*Document extract*.
—————

AdapterHub: A Framework for Adapting Transformers

No more slow fine-tuning: efficient transfer learning with HuggingFace transformers in 2 extra lines of code

Jul 18 ·6min read

This blog post is an introduction to AdapterHub , a new framework released by Pfeiffer et al (2020b) , that enables you to perform transfer learning of generalized pre-trained transformers such as BERT, RoBERTa, and XLM-R to downstream tasks such as question-answering, classification, etc. using adapters instead of fine-tuning .

AdapterHub was built on top of the popular transformer package supplied by HuggingFace. You can find the HuggingFace transformers package here , and AdapterHub’s modification here .

To properly understand this article, I recommend that you first read up on transformers and how they are usually fine-tuned !

Why use adapters instead of fine-tuning?

—————

(Entries for finding words and elements)
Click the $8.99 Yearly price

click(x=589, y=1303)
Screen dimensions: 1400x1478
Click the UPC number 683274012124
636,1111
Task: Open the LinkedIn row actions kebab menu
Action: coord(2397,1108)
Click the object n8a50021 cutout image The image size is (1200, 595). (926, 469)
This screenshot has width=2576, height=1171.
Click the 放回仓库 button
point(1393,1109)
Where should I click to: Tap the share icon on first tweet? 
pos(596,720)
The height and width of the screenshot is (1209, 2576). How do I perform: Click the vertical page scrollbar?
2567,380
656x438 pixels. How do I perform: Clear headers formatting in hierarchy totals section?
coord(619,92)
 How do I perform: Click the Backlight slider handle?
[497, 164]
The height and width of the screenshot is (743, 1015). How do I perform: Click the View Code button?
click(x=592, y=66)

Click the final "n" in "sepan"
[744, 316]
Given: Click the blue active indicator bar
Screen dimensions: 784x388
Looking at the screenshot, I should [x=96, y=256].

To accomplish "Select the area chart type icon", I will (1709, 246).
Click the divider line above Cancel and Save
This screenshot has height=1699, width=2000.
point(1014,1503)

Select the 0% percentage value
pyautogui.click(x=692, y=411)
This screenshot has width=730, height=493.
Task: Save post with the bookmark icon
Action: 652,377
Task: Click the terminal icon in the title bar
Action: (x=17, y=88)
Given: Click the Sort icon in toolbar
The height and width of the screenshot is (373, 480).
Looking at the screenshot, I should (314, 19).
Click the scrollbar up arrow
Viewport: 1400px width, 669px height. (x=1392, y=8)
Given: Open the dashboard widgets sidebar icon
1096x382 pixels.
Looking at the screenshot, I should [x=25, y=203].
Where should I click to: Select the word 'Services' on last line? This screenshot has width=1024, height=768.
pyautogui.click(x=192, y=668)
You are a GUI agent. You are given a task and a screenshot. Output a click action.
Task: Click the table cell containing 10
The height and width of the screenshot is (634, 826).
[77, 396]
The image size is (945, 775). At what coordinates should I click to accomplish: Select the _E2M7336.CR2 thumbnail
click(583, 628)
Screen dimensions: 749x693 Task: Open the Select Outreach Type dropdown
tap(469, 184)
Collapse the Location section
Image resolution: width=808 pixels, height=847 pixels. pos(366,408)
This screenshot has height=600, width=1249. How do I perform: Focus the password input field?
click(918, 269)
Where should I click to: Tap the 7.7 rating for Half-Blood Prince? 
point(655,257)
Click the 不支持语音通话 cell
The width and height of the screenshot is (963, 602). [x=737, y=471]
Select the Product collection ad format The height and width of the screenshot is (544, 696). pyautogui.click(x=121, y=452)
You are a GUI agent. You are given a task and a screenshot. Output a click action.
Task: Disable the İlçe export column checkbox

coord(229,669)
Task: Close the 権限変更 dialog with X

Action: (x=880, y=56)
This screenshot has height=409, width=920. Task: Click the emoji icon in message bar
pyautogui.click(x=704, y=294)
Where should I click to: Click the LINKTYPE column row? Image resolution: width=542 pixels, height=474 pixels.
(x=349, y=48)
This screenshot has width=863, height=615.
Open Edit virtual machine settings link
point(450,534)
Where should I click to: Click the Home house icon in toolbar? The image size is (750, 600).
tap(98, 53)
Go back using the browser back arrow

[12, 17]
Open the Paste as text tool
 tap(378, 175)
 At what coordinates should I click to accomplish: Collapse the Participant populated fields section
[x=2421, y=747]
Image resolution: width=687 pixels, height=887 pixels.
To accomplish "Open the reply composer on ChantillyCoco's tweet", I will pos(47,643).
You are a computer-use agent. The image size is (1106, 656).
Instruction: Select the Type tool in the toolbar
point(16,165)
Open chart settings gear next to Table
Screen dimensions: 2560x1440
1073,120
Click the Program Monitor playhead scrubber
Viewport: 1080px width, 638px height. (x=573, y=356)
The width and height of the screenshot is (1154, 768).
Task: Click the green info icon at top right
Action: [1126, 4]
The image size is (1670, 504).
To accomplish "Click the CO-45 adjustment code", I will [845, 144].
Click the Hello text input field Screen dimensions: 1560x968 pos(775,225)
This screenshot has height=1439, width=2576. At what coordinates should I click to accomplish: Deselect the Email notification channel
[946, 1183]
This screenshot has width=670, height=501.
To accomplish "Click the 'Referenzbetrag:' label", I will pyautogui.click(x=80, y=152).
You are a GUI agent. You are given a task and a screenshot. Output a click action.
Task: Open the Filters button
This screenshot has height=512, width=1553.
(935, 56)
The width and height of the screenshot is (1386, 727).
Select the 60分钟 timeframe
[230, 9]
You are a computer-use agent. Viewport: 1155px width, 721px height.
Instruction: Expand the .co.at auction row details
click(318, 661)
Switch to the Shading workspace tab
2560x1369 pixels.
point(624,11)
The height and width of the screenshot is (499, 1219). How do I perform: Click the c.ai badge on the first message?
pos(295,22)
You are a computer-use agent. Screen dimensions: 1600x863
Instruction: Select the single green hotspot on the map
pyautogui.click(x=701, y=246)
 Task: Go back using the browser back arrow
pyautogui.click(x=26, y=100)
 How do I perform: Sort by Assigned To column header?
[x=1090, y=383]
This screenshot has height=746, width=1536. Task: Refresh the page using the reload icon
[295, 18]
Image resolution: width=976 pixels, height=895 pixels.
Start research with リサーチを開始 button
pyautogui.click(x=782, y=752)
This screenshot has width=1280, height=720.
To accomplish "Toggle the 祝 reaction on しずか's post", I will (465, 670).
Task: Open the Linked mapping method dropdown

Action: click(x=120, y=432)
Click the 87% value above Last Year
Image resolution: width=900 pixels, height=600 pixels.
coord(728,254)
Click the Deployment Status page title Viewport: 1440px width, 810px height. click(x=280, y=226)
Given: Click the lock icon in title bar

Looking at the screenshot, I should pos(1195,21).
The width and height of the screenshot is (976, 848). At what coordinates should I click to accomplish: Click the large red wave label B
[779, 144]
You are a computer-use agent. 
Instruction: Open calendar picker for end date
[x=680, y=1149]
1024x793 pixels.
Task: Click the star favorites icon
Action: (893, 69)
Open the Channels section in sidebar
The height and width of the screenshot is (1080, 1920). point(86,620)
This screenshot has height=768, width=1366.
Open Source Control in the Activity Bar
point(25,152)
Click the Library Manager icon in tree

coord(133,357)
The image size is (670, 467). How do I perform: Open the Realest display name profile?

—————

*Your tasks*.
(1) Translate this sentence from the AdapterHub post into Spanish: "AdapterHub was built on top of the popular transformer package supplied by HuggingFace."
(2) In the records, reproduce the lines from the one with "Image resolution: width=687" to the one with "Click the Hello", including both.

*Complete answers*.
(1) AdapterHub se construyó sobre el popular paquete de transformers proporcionado por HuggingFace.

(2)
Image resolution: width=687 pixels, height=887 pixels.
To accomplish "Open the reply composer on ChantillyCoco's tweet", I will pos(47,643).
You are a computer-use agent. The image size is (1106, 656).
Instruction: Select the Type tool in the toolbar
point(16,165)
Open chart settings gear next to Table
Screen dimensions: 2560x1440
1073,120
Click the Program Monitor playhead scrubber
Viewport: 1080px width, 638px height. (x=573, y=356)
The width and height of the screenshot is (1154, 768).
Task: Click the green info icon at top right
Action: [1126, 4]
The image size is (1670, 504).
To accomplish "Click the CO-45 adjustment code", I will [845, 144].
Click the Hello text input field Screen dimensions: 1560x968 pos(775,225)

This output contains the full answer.